They were not, to be sure, quite the kind of Elizabethans who expressed themselves in poetry. The single work produced in America which by any stretch of language may be held a contribution to Elizabethan letters is a portion of George Sandys's translation of Ovid, said to have been made during his sojourn in Virginia between 1621 and 1624. In general, the settlers of Virginia were of the adventurous type which expresses itself far more in action than in words; while the settlers of New England were too much devoted to the affairs of another world than this to have time, even if they had had taste or principle, for devotion to any form of fine art. Of Elizabethan times, all the while, as of any period in history, it remains true that in a deep sense the men of a single generation cannot help being brethren. For all their mutual detestation, Puritans and playwrights alike possessed the spontaneity of temper, the enthusiasm of purpose, and the versatility of power which marked Elizabethan England.
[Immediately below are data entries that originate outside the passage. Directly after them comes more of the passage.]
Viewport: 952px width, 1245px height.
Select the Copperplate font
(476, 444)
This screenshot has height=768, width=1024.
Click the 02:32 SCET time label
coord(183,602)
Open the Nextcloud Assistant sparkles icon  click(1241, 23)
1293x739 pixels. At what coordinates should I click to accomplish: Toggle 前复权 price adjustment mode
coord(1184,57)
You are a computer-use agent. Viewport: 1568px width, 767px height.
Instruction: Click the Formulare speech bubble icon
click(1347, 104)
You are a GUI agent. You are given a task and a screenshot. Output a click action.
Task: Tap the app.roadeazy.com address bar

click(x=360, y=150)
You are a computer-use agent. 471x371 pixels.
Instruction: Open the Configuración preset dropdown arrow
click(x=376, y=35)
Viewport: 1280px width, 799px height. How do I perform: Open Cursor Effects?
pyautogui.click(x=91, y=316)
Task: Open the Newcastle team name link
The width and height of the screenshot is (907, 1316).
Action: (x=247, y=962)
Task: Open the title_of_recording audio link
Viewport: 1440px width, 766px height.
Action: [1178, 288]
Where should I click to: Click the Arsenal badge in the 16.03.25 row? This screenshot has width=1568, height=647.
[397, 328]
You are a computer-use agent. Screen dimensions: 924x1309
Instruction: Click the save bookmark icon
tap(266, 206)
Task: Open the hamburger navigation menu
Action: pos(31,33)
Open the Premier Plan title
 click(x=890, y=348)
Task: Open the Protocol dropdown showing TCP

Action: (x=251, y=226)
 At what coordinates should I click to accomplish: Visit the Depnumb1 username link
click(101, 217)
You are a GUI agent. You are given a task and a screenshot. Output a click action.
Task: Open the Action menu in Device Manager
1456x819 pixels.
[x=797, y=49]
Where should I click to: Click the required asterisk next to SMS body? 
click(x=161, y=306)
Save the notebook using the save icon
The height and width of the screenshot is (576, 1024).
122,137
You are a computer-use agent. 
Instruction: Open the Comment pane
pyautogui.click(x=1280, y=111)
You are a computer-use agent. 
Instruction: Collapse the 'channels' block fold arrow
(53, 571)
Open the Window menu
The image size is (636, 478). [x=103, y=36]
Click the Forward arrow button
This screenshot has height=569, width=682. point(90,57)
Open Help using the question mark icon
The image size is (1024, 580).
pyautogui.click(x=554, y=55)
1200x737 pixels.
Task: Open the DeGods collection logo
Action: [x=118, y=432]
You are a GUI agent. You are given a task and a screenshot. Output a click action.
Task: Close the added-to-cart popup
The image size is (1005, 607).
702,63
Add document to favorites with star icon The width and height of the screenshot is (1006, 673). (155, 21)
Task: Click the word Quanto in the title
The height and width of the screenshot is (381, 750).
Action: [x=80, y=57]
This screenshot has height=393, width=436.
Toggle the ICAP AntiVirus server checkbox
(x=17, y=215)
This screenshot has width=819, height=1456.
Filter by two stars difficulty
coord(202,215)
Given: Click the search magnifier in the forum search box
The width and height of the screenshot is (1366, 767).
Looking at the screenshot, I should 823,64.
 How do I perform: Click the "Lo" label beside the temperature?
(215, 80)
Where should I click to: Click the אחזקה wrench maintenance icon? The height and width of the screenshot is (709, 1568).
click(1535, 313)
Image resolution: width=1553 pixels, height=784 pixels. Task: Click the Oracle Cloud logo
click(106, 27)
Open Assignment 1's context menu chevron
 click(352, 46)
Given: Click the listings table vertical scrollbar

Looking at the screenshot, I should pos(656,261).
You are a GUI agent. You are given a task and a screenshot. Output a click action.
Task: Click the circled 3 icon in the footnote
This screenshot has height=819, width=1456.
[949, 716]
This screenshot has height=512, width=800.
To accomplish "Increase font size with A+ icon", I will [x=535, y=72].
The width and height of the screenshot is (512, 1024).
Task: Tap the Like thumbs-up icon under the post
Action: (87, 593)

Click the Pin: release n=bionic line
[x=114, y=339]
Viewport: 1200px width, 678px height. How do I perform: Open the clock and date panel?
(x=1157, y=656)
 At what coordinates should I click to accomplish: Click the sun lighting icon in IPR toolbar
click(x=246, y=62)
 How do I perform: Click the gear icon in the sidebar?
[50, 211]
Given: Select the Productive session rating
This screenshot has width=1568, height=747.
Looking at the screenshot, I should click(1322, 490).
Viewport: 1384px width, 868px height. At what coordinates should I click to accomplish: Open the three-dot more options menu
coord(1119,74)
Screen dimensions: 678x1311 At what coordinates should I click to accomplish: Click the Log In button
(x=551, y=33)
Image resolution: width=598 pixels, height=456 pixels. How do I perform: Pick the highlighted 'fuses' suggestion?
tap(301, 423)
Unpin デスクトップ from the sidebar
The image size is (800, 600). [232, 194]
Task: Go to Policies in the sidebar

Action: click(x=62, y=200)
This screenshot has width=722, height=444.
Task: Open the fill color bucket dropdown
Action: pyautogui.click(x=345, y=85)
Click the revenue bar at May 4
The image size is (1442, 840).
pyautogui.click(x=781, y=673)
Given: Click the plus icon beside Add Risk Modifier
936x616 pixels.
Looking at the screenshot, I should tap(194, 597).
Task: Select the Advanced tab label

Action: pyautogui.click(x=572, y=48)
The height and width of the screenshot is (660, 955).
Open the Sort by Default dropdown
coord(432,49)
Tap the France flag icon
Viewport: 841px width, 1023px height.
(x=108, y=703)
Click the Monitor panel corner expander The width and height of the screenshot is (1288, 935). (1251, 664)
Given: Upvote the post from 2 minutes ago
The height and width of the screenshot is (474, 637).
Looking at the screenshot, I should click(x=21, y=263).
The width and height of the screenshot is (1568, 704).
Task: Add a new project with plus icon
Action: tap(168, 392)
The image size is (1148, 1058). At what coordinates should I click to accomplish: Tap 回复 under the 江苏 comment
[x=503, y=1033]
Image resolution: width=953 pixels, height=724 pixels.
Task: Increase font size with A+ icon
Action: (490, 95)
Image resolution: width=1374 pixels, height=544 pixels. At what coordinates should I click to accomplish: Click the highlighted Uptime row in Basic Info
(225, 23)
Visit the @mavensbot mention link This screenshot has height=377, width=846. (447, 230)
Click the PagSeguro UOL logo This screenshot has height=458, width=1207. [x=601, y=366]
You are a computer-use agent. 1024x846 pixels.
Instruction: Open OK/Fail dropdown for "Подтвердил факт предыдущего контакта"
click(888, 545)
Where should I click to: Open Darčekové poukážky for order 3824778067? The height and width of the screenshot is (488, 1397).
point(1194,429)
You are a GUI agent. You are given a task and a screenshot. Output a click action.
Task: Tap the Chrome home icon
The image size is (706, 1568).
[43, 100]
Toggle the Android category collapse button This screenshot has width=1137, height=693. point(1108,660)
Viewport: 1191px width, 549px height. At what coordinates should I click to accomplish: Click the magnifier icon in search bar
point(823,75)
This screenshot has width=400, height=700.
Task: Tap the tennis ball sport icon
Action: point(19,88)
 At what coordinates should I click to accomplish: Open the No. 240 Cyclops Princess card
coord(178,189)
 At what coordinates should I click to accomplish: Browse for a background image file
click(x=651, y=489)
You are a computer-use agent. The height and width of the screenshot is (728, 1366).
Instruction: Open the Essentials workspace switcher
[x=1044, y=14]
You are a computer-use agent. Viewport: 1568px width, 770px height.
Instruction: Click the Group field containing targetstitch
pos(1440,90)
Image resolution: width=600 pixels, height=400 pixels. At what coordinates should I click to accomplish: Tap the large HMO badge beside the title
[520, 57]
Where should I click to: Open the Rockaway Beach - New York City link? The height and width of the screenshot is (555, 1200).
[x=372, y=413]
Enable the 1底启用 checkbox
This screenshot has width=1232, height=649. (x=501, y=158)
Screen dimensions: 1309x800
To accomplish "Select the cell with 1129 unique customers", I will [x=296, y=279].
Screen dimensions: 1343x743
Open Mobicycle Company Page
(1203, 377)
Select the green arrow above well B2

Broadly speaking, all our northern colonies developed from those planted in Massachusetts, and all our southern from that planted in Virginia. Questionable though this statement may seem to those who consider merely or chiefly the legal and political aspects of history, it is socially true to an ex

traordinary degree. The type of character which planted itself first on the shores of Massachusetts Bay displayed from the beginning a marked power of assimilating whatever came within its influence. This trait, akin to that which centuries before had made the conquered English slowly but surely assimilate their Norman conquerors, the Yankees of our own day have not quite lost. An equal power of assimilation marked the less austere type of character which first planted itself on the James River. Vague and commonplace as this statement may seem, it is really important. In modern America no fact is more noteworthy than that, for all the floods of immigration which have seemed to threaten almost every political and social landmark, our native type still absorbs the foreign. The children of immigrants insensibly become natives. The irresistible power of a common language and of the common ideals which underlie it still dominates. This tendency declared itself almost from the moments when Jamestown and Plymouth were settled. North and South alike, then, may broadly be regarded as regions finally settled by native Elizabethan Englishmen, whose ardent traits proved strong enough to impress themselves on posterity and to resist the immigrant influences of other traditions than their own.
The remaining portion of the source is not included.